U.S. health officials is focusing on vitamin E acetate as cause of vaping lung injuries. The chemical is used as an additive or thickening agent in some vaping products.
Health investigators collected bronchoalveolar lavage fluid samples. Officials tested the samples for a variety of substances, including mineral oils, plant oils, diluent terpenes, cannabinoids, and nicotine, as well as a common component of lung secretions.Vitamin E acetate was found in all lung fluid samples tested from injured vapers. While it is used in supplements and skin creams and does not seem to cause harm when swallowed or used topically, previous research suggests that inhaling vitamin E acetate might impair people’s lung function.

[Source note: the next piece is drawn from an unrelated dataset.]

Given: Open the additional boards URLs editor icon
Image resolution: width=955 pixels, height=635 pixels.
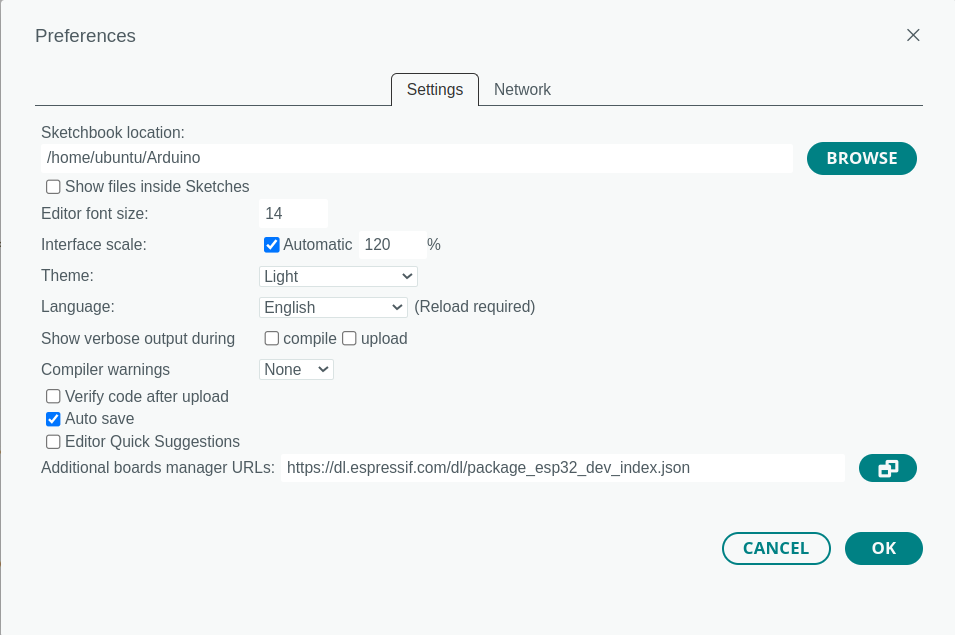Looking at the screenshot, I should [x=887, y=468].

There have been 2,051 confirmed and probable cases of the illnesses, dubbed EVALI, across 49 states, Washington, D.C., and the U.S. Virgin Islands. There were also 40 deaths linked to this. The testing also detected nicotine in 16 of 26 samples. Any notable levels of plant oils was not detected at patients. Health officials continue to urge the public to avoid vaping. Dr. Anne Schuchat, the principal deputy director of the US Centers for Disease Control and Prevention said this dicovery is a breakthrough in the agency's investigation, although more tests are necessary. CDC's Dr. James Pirkle described vitamin E acetate as "enormously sticky" when it goes into the lungs.